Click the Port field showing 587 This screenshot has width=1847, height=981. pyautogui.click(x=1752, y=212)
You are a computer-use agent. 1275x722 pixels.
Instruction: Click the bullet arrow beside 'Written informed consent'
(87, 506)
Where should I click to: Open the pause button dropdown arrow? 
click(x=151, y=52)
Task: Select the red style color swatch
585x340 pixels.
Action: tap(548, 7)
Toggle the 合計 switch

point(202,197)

==

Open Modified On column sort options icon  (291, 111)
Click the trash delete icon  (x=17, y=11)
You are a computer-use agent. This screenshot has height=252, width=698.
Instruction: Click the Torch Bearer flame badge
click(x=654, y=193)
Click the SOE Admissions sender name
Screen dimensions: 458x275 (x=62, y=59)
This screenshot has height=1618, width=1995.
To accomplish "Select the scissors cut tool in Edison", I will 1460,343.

...

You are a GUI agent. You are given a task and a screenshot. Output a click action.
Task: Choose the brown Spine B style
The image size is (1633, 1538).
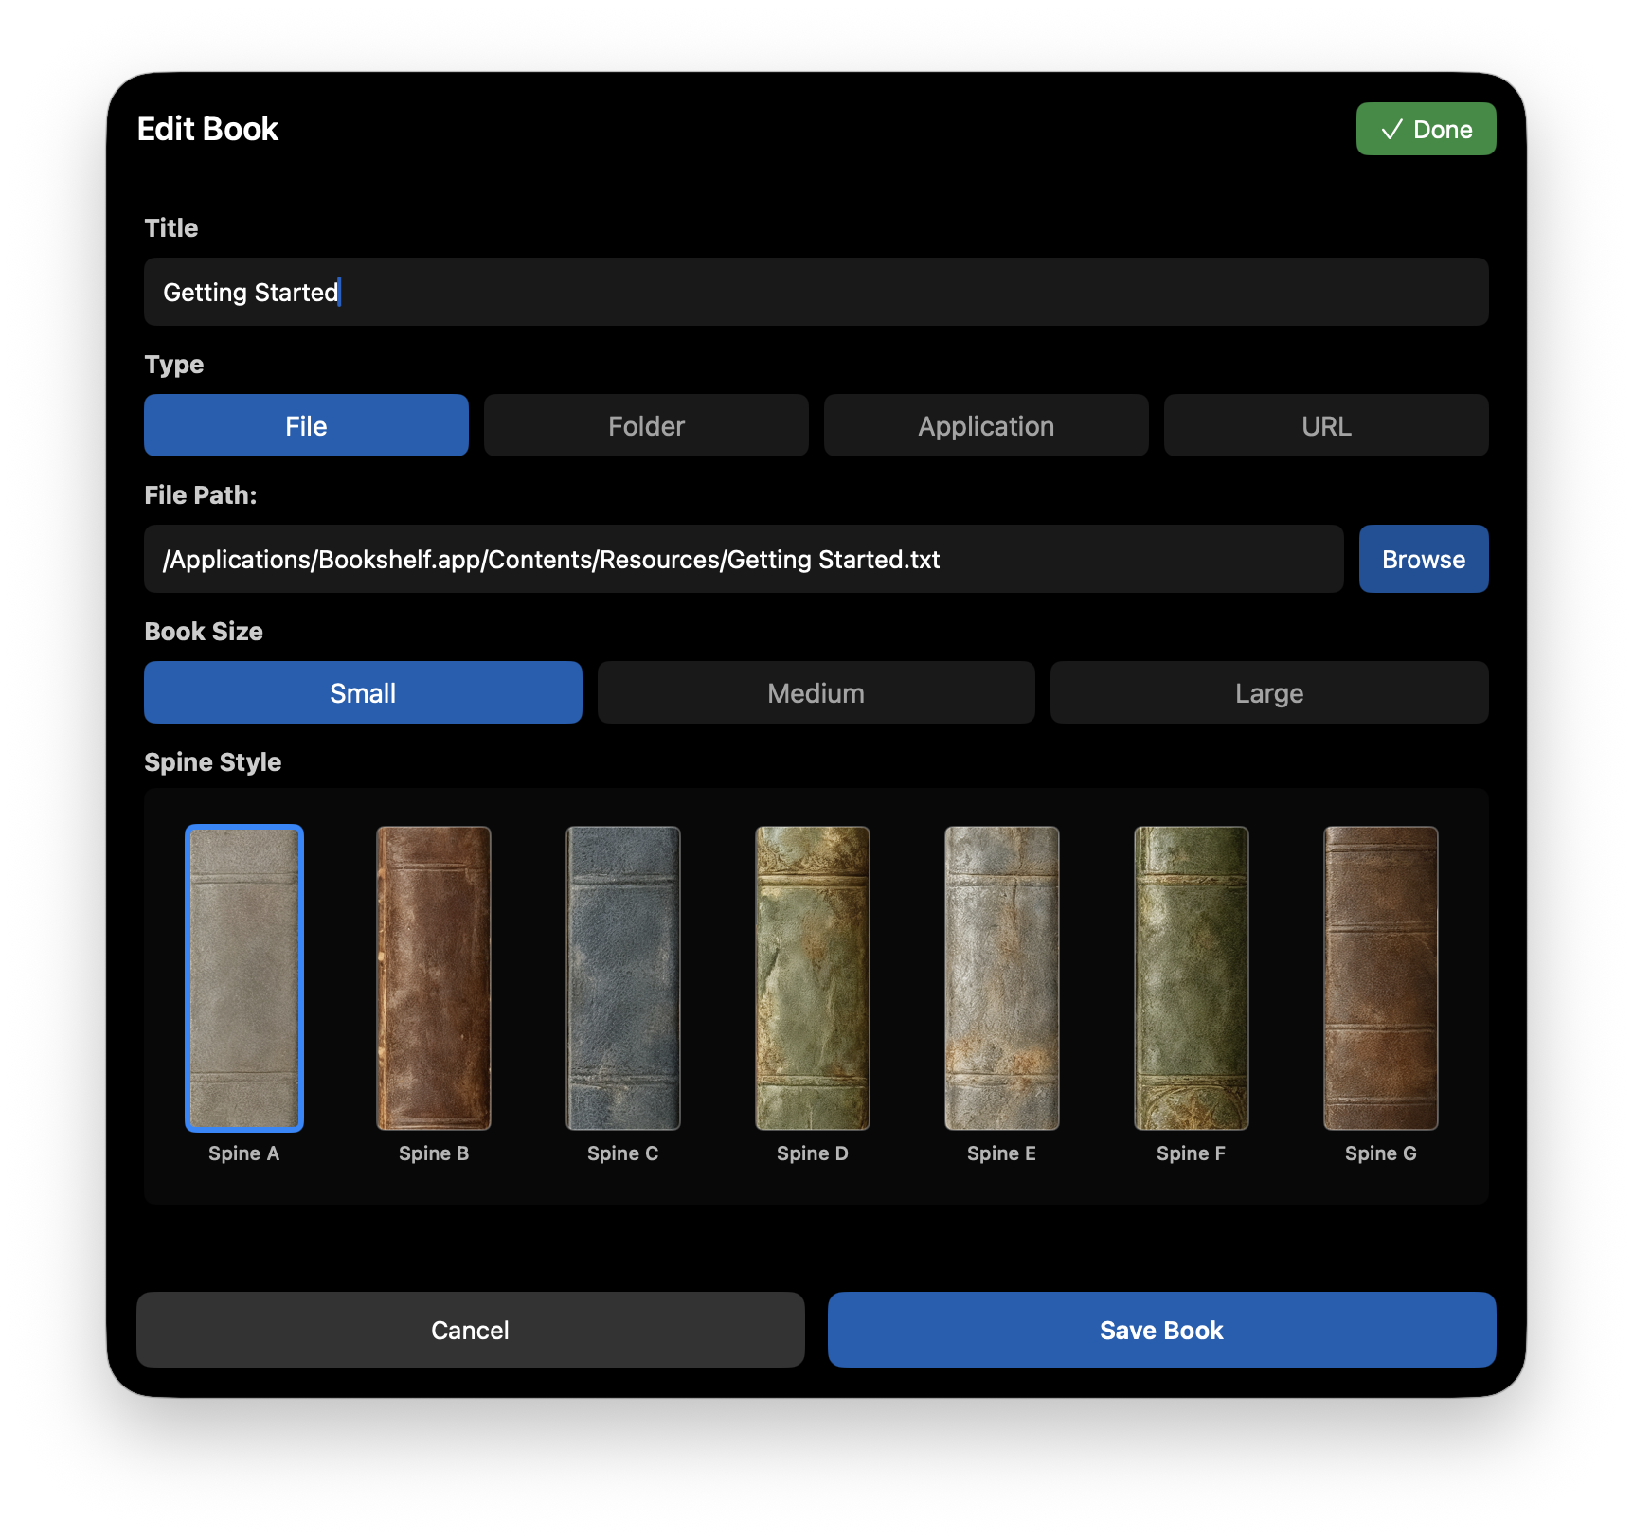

- **Exercise objective**:
Write out, without any change, the stretch of the listing that begins with the line containing "Click the trash" and ends with the line containing "I will 1460,343.".

- **Written response**:
Click the trash delete icon  (x=17, y=11)
You are a computer-use agent. This screenshot has height=252, width=698.
Instruction: Click the Torch Bearer flame badge
click(x=654, y=193)
Click the SOE Admissions sender name
Screen dimensions: 458x275 (x=62, y=59)
This screenshot has height=1618, width=1995.
To accomplish "Select the scissors cut tool in Edison", I will 1460,343.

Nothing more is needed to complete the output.